Use atomic_store_int for consistency with bufspace_daemon_wait()?

506

It kind of bugs me that we have bufspace_daemon_wait() and bufspace_wait(), and that bufspace_daemon_wait() is called by the bufspace daemon while bufspace_daemon_wakeup() is not.

It looks a bit like this is modeled after pagedaemon_wait()/pagedaemon_wakeup(), but they're not really analogous. I would inline bufspace_daemon_wait() and rename bufspace_daemon_wakeup() to bufspace_wakeup().

1354

Why isn't this "if (cpu == -1)"? Looks like this is relying on mp_maxid being unsigned.

1425

Unneeded return statement.

1762

Style: spaces around '|'.

1782

This is racy if bd_flush() was called because bd_wanted is true. Is that going to lead to problems?

jeff added inline comments.
kern/vfs_bio.c
506

What was bufspace_wakeup() is now handled via bd_wanted and bq_flush(). This is really the thing that wakes up the bufspace waiters.

the _daemon_ things only wake up the deferred processing thread. I like having the two functions separate from the main body because it's easier to look at and reason about the synchronization issues.

1782

I'm not sure what you mean. We can miss an update to bd_wanted when inserting into one of the per-cpu queues. But this is true even with a lock. The only place that really shouldn't sleep at all is the bufspace daemon which calls flushall.
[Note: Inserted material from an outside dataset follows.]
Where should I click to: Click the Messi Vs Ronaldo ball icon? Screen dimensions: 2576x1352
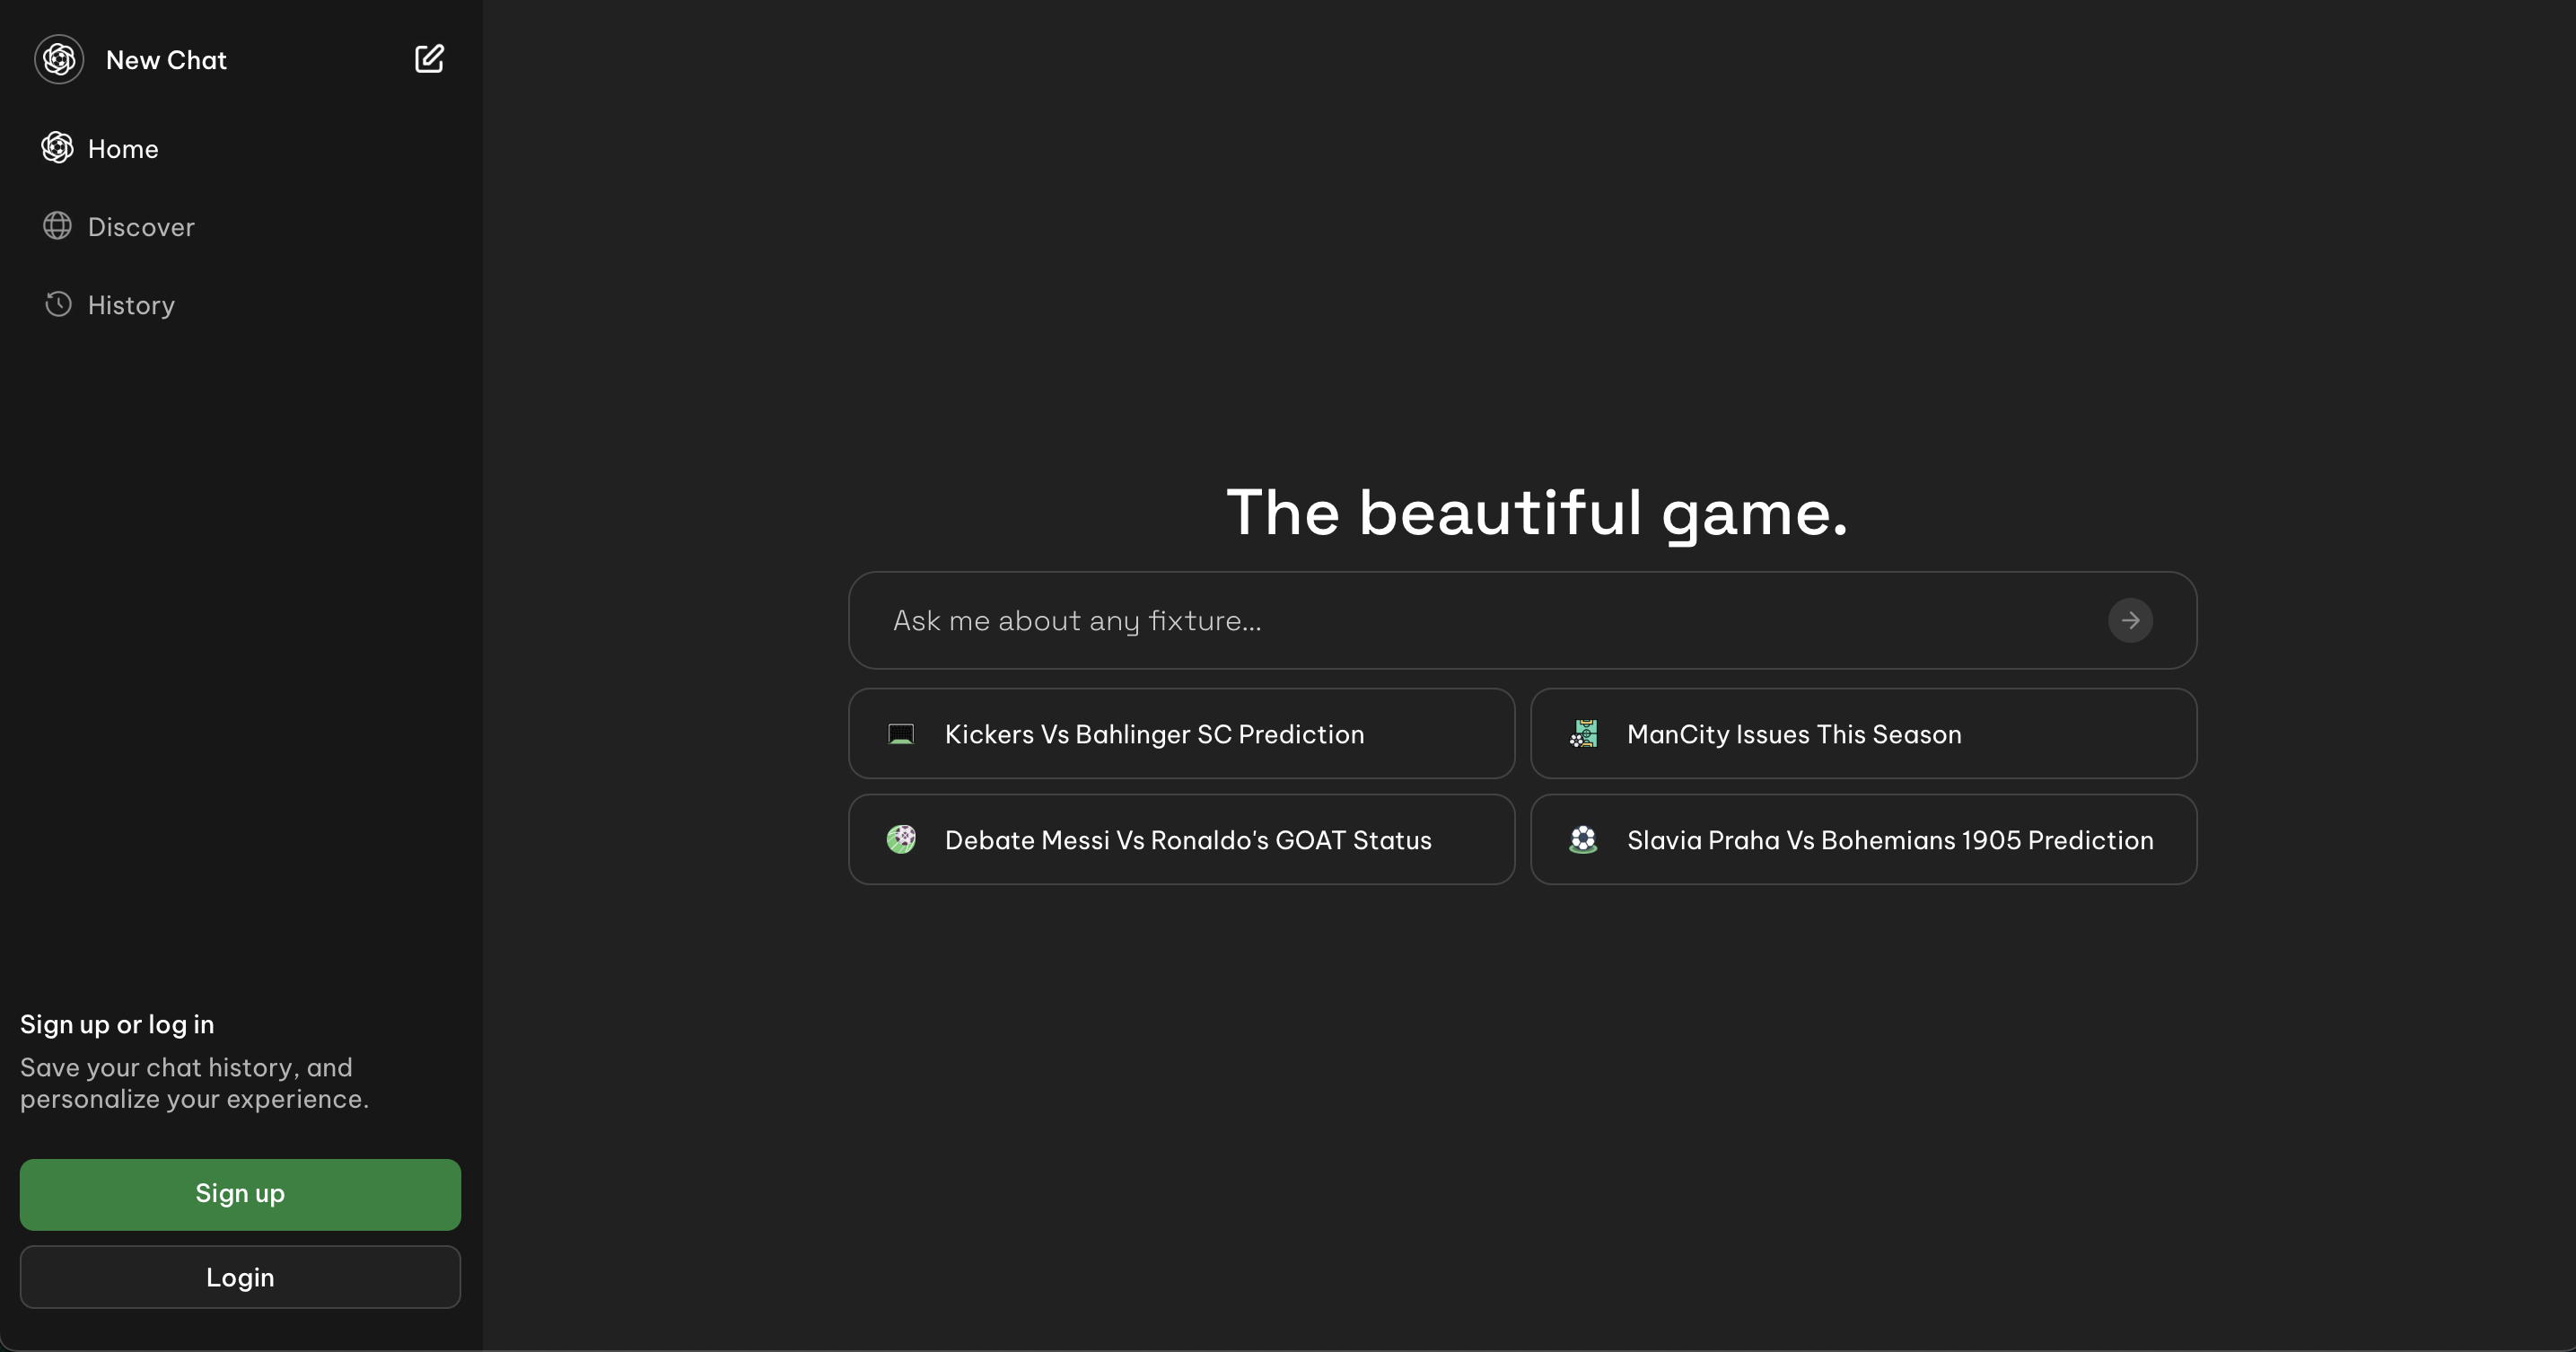[x=901, y=840]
If even this fails it will sleep for a short while and retry.

kern/vfs_bio.c
1782

Ignore me, I forgot that the domain lock is clean queue lock for that domain.

This revision was not accepted when it landed; it landed in state Needs Review.Feb 20 2018, 12:06 AM
This revision was automatically updated to reflect the committed changes.
jeff marked 2 inline comments as done.